*** Block opens ***

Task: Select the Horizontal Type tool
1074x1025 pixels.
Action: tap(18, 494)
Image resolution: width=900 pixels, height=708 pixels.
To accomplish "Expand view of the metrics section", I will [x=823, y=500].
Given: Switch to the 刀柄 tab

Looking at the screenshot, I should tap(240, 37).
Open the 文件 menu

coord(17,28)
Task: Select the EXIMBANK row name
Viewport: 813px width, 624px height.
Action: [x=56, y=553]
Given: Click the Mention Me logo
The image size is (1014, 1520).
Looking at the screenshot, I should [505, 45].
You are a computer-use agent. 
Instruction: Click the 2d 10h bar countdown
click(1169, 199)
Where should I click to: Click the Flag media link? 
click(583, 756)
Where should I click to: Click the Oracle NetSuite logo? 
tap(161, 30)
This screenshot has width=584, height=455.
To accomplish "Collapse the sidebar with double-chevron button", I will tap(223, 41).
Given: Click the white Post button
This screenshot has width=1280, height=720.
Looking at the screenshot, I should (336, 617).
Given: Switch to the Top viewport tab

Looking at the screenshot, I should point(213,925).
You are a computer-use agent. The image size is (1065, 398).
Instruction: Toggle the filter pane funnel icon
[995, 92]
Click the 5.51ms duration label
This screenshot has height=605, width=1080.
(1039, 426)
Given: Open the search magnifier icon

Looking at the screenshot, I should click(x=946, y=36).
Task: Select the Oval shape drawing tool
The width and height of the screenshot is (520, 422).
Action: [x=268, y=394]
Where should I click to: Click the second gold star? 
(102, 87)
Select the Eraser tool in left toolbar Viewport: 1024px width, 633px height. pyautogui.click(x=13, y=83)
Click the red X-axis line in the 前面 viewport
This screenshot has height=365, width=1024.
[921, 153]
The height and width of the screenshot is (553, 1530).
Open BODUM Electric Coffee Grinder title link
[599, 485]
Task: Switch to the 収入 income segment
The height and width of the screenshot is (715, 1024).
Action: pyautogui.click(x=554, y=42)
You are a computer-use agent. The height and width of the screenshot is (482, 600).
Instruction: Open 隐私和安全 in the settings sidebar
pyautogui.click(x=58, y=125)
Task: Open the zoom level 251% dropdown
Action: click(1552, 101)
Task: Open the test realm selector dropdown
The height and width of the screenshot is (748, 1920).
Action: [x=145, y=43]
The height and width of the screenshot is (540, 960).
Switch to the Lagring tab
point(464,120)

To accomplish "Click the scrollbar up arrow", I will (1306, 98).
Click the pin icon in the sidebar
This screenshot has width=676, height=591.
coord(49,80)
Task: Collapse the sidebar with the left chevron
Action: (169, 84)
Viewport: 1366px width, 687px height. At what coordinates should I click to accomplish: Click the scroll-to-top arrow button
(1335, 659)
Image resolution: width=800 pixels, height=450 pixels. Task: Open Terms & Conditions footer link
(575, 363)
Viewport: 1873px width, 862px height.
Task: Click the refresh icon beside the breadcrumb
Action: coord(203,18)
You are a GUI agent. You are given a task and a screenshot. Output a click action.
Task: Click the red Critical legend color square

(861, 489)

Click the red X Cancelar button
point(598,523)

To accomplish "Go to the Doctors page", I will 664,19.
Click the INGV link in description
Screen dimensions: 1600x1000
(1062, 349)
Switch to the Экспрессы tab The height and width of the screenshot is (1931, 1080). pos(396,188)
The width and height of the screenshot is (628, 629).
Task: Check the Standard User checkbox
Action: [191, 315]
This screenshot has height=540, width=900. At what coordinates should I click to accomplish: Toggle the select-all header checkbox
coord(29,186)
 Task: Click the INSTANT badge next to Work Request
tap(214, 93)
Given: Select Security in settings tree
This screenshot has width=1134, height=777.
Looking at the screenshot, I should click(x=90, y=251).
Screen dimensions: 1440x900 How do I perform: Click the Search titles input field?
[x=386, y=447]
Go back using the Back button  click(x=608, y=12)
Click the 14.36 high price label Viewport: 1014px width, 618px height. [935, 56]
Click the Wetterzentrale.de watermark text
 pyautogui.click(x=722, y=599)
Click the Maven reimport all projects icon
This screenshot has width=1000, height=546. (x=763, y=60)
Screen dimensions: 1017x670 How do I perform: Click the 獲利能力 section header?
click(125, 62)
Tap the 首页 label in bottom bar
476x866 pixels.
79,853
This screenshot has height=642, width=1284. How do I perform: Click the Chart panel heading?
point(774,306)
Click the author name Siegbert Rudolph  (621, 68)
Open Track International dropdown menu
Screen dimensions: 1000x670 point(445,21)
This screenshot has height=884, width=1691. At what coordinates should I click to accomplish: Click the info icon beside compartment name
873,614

*** Block closes ***

Required work: Find the line with "Given: Select Security in settings tree" in the material above. Reproduce it and each line after it up to and including the line with "Go back using".

Answer area:
Given: Select Security in settings tree
This screenshot has width=1134, height=777.
Looking at the screenshot, I should click(x=90, y=251).
Screen dimensions: 1440x900 How do I perform: Click the Search titles input field?
[x=386, y=447]
Go back using the Back button  click(x=608, y=12)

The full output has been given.